Q2: Please summarize your review in 1-2 sentences
Interesting, albeit quite technical, finite sample results about k-means and mixtures.

Submitted by Assigned_Reviewer_6

Q1: Comments to author(s). First provide a summary of the paper, and then address the following criteria: Quality, clarity, originality and significance. (For detailed reviewing guidelines, see http://nips.cc/PaperInformation/ReviewerInstructions)
The paper dis cusses the convergence rates of empirical losses of clustering to the true losses for a family of clustering tasks and losses. Results of that type have been previously published but under boundedness assumptions (of either the support of the data distribution or the loss function). Here such results are derived where bounded moments assumptions replace those boundedness restrictions.

The paper is written up in highly technical style, with almost no motivational of intuition providing comments.
All the proofs are deferred to the appendices, and I have not read them.

Assuming the results are correct, my main concern about the paper is the significance ond motivation of its results.
Q2: Please summarize your review in 1-2 sentences
A technical extension of previous results on the convergence of the empirical costs of center-based clustering costs to their true distribution values. The paper lacks motivation and explations for the various definitions and results.
Author Feedback

Q1:Author rebuttal: Please respond to any concerns raised in the reviews. There are no constraints on how you want to argue your case, except for the fact that your text should be limited to a maximum of 6000 characters. Note however that reviewers and area chairs are very busy and may not read long vague rebuttals. It is in your own interest to be concise and to the point.
Dear Reviewers,

Thank you for the conscientious reviews. We first discuss two general points, and then close by commenting briefly on two slightly more specific points.

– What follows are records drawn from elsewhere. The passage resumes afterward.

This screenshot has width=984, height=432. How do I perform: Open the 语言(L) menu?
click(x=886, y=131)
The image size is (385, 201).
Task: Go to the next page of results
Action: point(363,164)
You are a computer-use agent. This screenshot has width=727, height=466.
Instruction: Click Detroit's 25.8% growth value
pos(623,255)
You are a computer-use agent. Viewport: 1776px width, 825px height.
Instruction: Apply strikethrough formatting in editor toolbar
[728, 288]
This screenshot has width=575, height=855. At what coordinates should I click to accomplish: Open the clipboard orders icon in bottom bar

1. Assigned Reviewer 6 points out insufficient motivation and explanation. To improve the presentation, we will make an editing pass with this criticism in mind, which will include the following specific adjustments.

a. We will discuss the prevalence of both heavy-tailed phenomena in nature and k-means in data mining, which together imply it is routine to encounter situations where our moment assumptions hold but the boundedness and subexponential tail assumptions of prior work fail.

b. We will make an earlier reference to the stability literature, where generalization bounds for clustering have recently received extensive treatment (and application).

c. We will make Section 2 an easier read, foreshadow the specific guarantees better, and give a better description of the parameter "c", which appears in all bounds and is innocuous; for instance, it may be set to the cost incurred by clustering with a single center at the origin.

2. Assigned Reviewer 1 points out that the conference setting leaves insufficient time for checking these proofs, and urges a journal submission. On the second point, we will certainly make a journal submission. For the first point, we think it is important that the statements and proofs are intuitive from the body of the paper alone. Therefore we will adjust the text to improve this: in particular, we can lengthen the proof sketch at the end of section 3, using up space gained by cleaning spatial excesses in the statement of Theorem 3.2 and throughout Section 2.

Lastly, regarding some specific comments:

Page 2, Line 59. This should indeed be -1/4 and not 1/4, thank you.

Section 4: Assigned Reviewer 4 suggests we add an initial sentence explaining the section. We agree, and will state that this section aims to give rates with parameters depending more obviously on natural cluster structure. We will also describe this section better in its summary on Line 95 on Page 2. We note that these comments are also relevant to the first general criticism above.